[EXERCISE] Among the lines of the listing below, retype exactly those from the one containing "Viewport: 1321px width, 668px height." through the one containing "Where should I click to: Click", both included. Do not include pictures.

[PROVIDED MATERIAL]
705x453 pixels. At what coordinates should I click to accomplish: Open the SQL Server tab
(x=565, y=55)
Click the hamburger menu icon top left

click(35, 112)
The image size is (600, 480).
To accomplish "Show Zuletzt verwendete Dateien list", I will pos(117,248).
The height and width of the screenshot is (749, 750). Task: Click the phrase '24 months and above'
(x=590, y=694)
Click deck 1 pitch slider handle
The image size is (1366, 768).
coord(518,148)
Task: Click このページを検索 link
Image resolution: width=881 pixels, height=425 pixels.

...

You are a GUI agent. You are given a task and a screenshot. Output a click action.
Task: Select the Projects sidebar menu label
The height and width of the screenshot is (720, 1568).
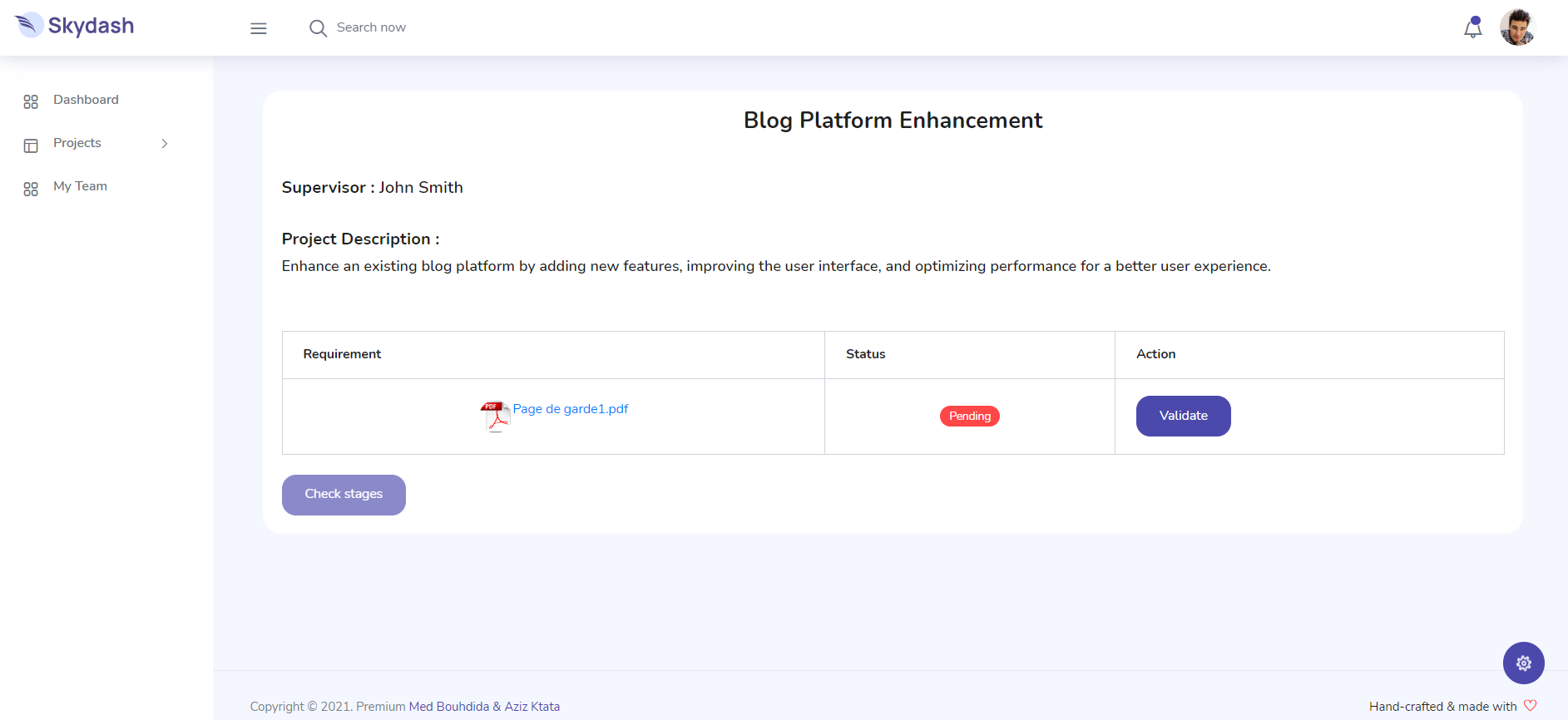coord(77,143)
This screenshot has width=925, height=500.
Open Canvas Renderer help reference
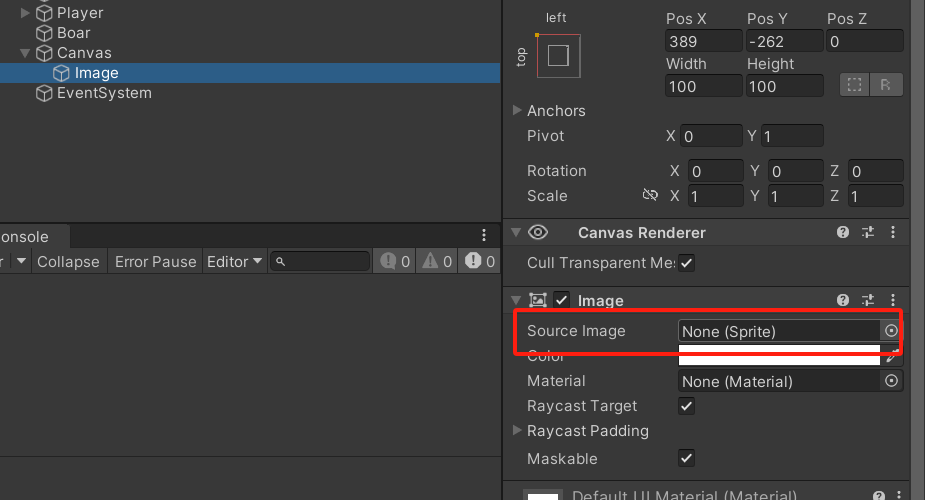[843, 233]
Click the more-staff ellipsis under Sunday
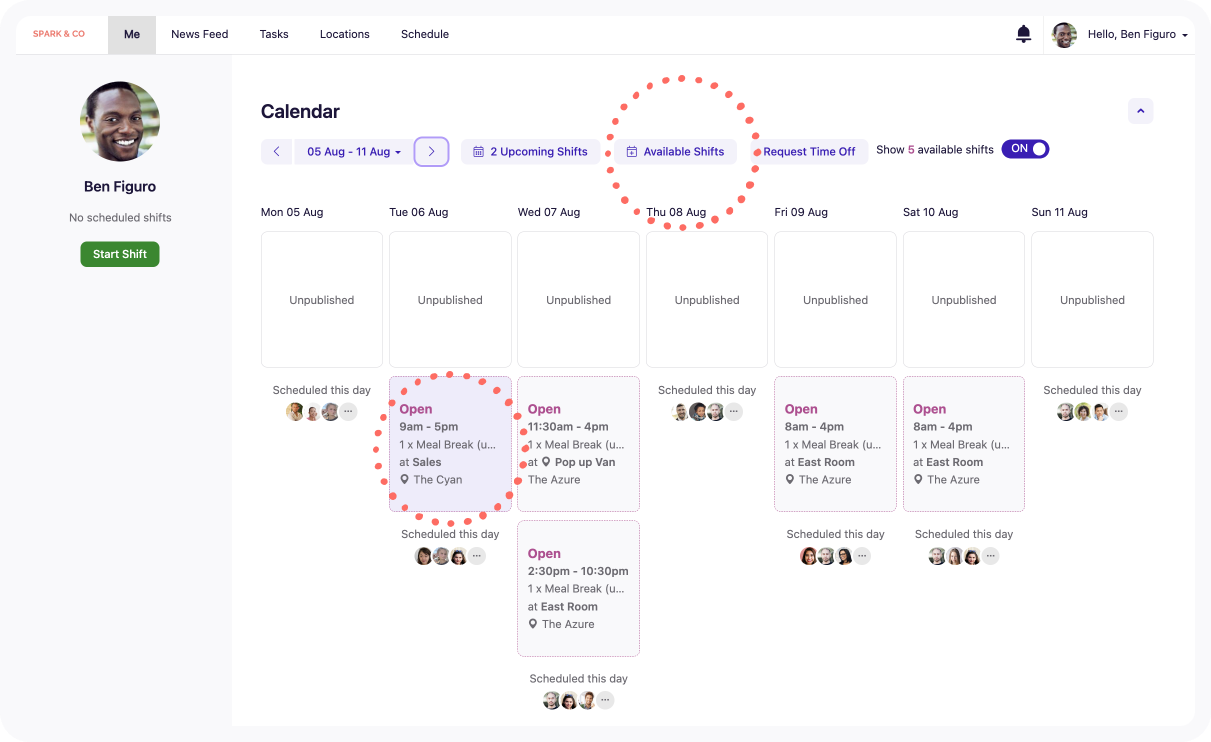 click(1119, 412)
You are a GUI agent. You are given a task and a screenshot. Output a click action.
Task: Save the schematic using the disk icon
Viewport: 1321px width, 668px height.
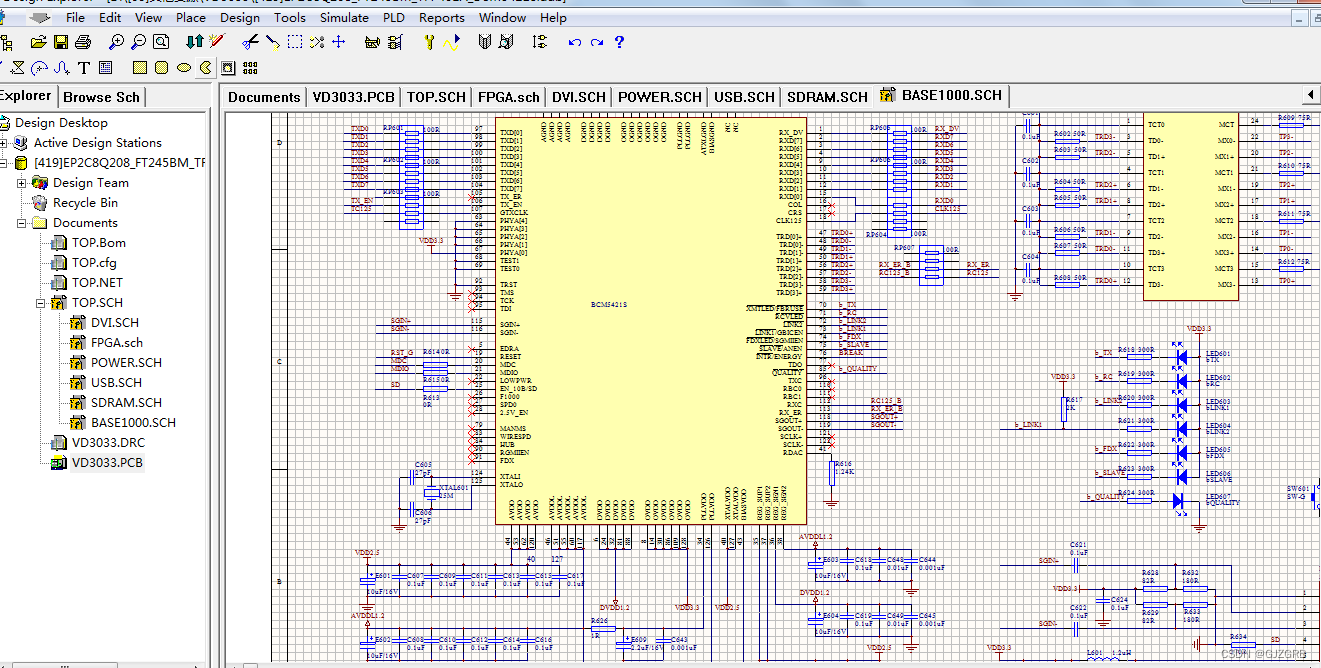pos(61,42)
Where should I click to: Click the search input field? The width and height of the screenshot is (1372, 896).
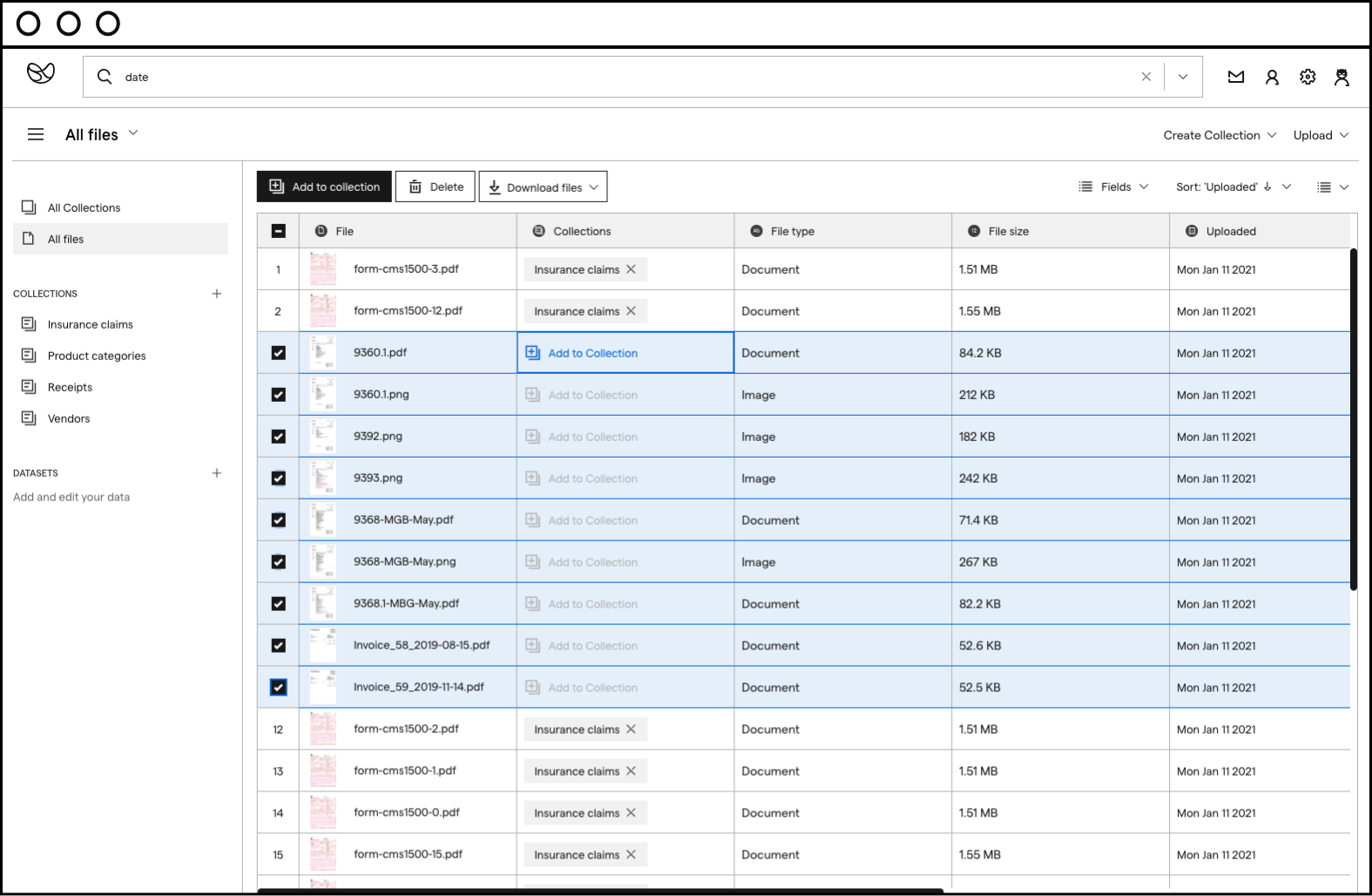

==

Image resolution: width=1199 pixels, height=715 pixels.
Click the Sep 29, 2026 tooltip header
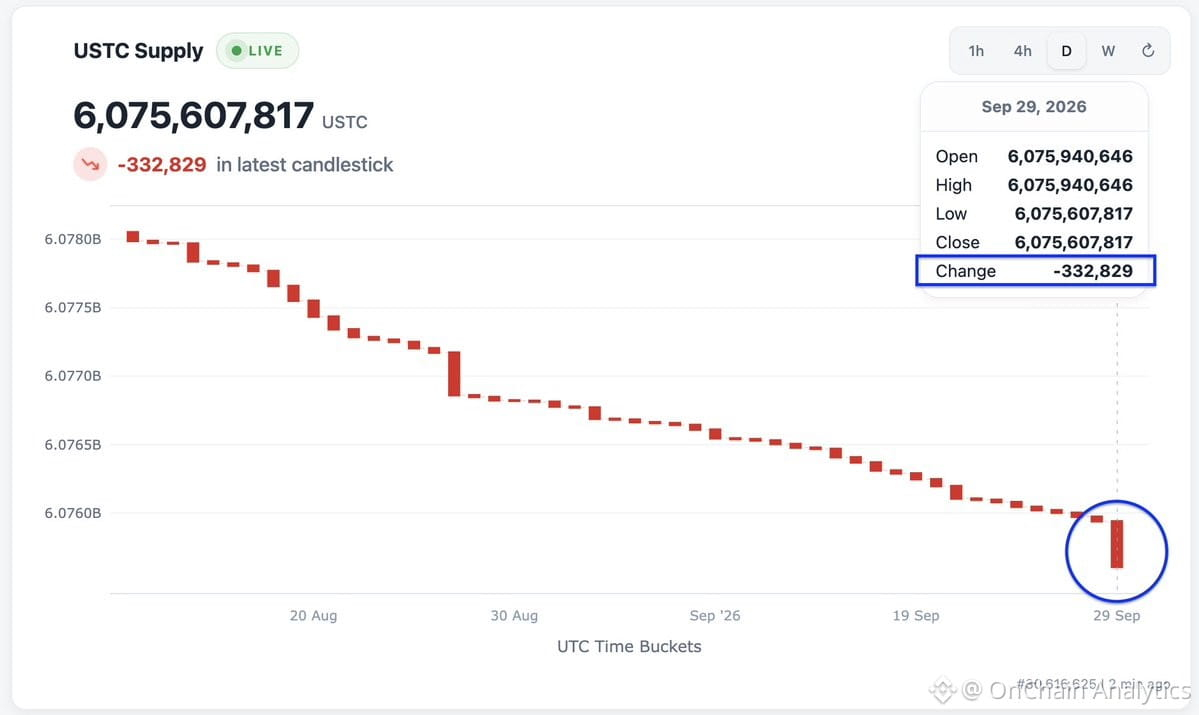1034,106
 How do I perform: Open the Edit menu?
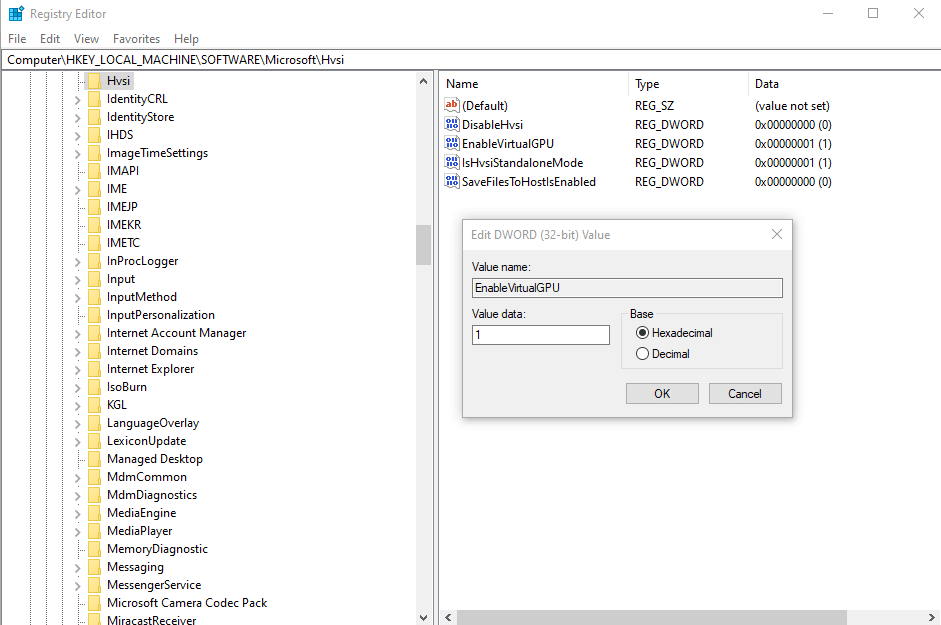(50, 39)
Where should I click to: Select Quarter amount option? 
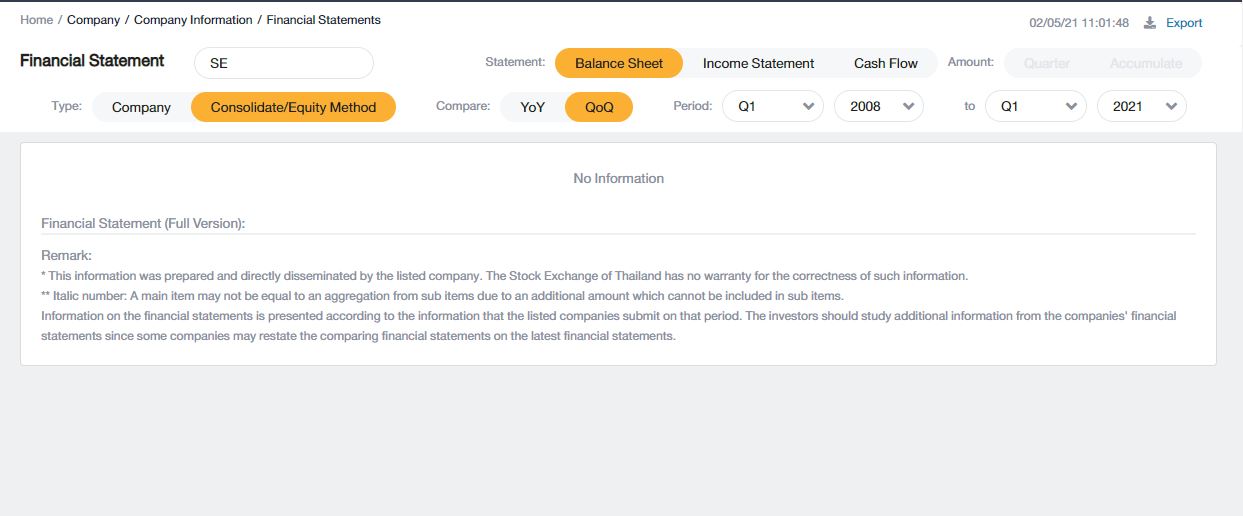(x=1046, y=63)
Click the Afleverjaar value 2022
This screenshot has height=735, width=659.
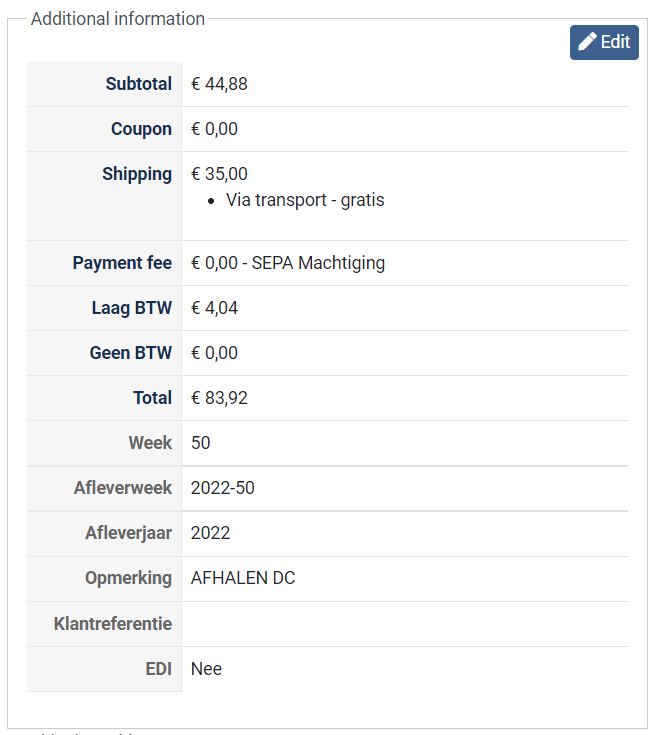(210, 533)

[RESPONSE BOX]
Viewport: 1321px width, 668px height.
pos(61,42)
Where should I click to: Click the search input field? The width and height of the screenshot is (1372, 896).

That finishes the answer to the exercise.